Ivrea, sciopero studentesco: discorsi, canzoni, slogan, sorrisi, orgoglio di esserci. Per tante e tanti è stata la prima volta.
E’ una sorpresa, una gran bella sorpresa non essere soli davanti ai cancelli della scuola: nemmeno il tempo per biasimare i colleghi dentro le aule come niente fosse e ci ritroviamo circondati dai nostri allievi, perfino delle prime classi.

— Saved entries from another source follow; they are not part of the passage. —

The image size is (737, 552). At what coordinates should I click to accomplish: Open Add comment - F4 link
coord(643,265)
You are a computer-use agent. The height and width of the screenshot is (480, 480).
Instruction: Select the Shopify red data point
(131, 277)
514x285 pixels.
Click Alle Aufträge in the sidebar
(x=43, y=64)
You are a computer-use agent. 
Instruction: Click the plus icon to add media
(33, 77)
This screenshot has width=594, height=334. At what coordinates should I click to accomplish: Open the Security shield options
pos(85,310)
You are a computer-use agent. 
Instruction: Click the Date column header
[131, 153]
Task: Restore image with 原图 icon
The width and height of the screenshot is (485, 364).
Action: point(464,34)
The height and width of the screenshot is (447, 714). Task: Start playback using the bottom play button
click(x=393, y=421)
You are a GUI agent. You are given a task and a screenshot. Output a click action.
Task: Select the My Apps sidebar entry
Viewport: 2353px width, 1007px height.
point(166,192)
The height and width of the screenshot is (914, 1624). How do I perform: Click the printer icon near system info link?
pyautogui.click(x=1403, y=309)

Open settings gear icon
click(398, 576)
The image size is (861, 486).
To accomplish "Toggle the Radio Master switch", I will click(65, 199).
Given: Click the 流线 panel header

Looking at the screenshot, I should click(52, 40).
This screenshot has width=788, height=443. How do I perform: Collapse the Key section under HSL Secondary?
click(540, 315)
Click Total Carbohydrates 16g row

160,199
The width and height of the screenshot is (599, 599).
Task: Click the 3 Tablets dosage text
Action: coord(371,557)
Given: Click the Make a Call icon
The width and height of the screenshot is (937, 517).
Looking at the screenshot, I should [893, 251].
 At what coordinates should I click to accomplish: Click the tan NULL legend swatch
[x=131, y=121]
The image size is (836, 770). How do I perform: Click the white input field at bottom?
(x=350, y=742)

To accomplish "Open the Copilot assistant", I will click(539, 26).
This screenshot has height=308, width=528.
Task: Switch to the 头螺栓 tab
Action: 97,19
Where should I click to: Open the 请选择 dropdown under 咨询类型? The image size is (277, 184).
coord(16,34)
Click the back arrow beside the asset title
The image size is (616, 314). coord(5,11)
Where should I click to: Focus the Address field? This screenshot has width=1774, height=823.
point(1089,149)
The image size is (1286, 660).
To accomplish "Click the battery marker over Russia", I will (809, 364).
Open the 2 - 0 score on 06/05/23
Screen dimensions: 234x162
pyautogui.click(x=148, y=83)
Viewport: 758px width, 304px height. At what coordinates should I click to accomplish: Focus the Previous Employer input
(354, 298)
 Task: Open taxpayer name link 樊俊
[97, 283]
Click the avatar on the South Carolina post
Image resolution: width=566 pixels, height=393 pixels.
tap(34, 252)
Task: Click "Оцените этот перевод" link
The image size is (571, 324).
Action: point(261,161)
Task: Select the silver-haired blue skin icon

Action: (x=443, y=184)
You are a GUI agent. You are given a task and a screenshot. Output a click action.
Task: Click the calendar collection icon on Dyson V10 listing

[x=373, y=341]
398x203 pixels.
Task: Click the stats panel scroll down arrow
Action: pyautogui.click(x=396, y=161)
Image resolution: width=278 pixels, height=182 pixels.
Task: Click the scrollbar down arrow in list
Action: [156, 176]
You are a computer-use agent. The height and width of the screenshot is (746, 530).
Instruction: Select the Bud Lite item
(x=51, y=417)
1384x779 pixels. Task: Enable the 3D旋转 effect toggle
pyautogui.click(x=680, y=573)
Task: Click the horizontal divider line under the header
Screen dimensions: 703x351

La comunicazione dei ragazzi è veloce come a noi è difficile comprendere. Solo ieri avevano deciso di manifestare, ma la notizia nella rete vola ed eccoli qua: quelli del liceo Gramsci con un gruppo del Botta, un altro del Cena e anche dell’Olivetti.
Dal liceo Botta arrivano presto, perché di uscire dopo non se ne parla: arrivati ai giardini il corteo troverà portone inchiavardato e finestre serrate, certamente per difendere la scuola dalla dolorosa e sgradevole realtà.
A dimostrare come la realtà sia multiforme e sorprendente, la nostra idea che fino a stamattina era forse alcuni liceali sciopereranno con noi ora è seguiamo gli studenti e chiudiamo il corteo.
Il corteo che adesso è loro, come gli slogan, le canzoni (be’, Bella ciao la cantiamo pure noi ché quella è anche nostra), le parole prima di partire, e poi di nuovo e di più alla rotonda dei giardini.
Che per molti sia la prima volta si era capito subito, quando i carabinieri ci avevano fatto notare che mancava la richiesta per il blocco del traffico: è stata fatta solo una telefonata al 113, i ragazzi devono capire che certe regole vanno rispettate.
Certo, devono capire, siamo d’accordo… ma poi saranno proprio loro, polizia e carabinieri, a fermare le auto e bloccare il traffico di Corso Nigra, quando il corteo si allungherà e si allargherà e arriveranno studenti ritardatari, amici del presidio per la pace, persone che condividono la protesta perché la voce è volata e tra giovani e adulti siamo tanti e non è che si possa camminare in fila per tre.
E inoltre oggi le forze dell’ordine sono inclini al sorriso (volevo ringraziare anche la polizia, dirà poi una ragazza del Marocco).
Che sia la prima volta si intuisce quando qualche giovanissimo teme di dover rientrare in classe a far presenza dall’insegnante che non sciopera se no poi mi segna assente… e va be’, dai, non ti preoccupare: un’assenza onorevole, la potrai rivendicare a testa alta! (basta poco a convincerlo).
Che sia la prima volta è poi confermato dai volti luminosi di tanti ragazzi e tante ragazze: bandiera palestinese disegnata sugli zigomi, sorriso stampato in faccia e ha visto prof, io non potevo non venire!; si guardano attorno increduli e ascoltano e scrutano e archiviano: ci sarà da ricordare.
E mentre lo fanno, tu li vedi crescere.
È la mia prima volta lo dichiarano infine loro, i ragazzi che prendono la parola: per leggere poesie, testimonianze da Gaza, testi sulla pace e sullo sterminio, pensieri e riflessioni (vi invito a leggere e studiare la storia della Palestina, l’oppressione di quel popolo non è cominciata dopo il 7 ottobre, è importante saperlo, esordisce uno di loro), per promettere che il nostro impegno non finirà qui, per condividere la propria emozione con la voce rotta dal pianto: Per me è la prima volta, voglio dire grazie anche a tutti i miei compagni per essere qui.
E in effetti grazie – oggi, qui – è quel che tutti stanno pensando.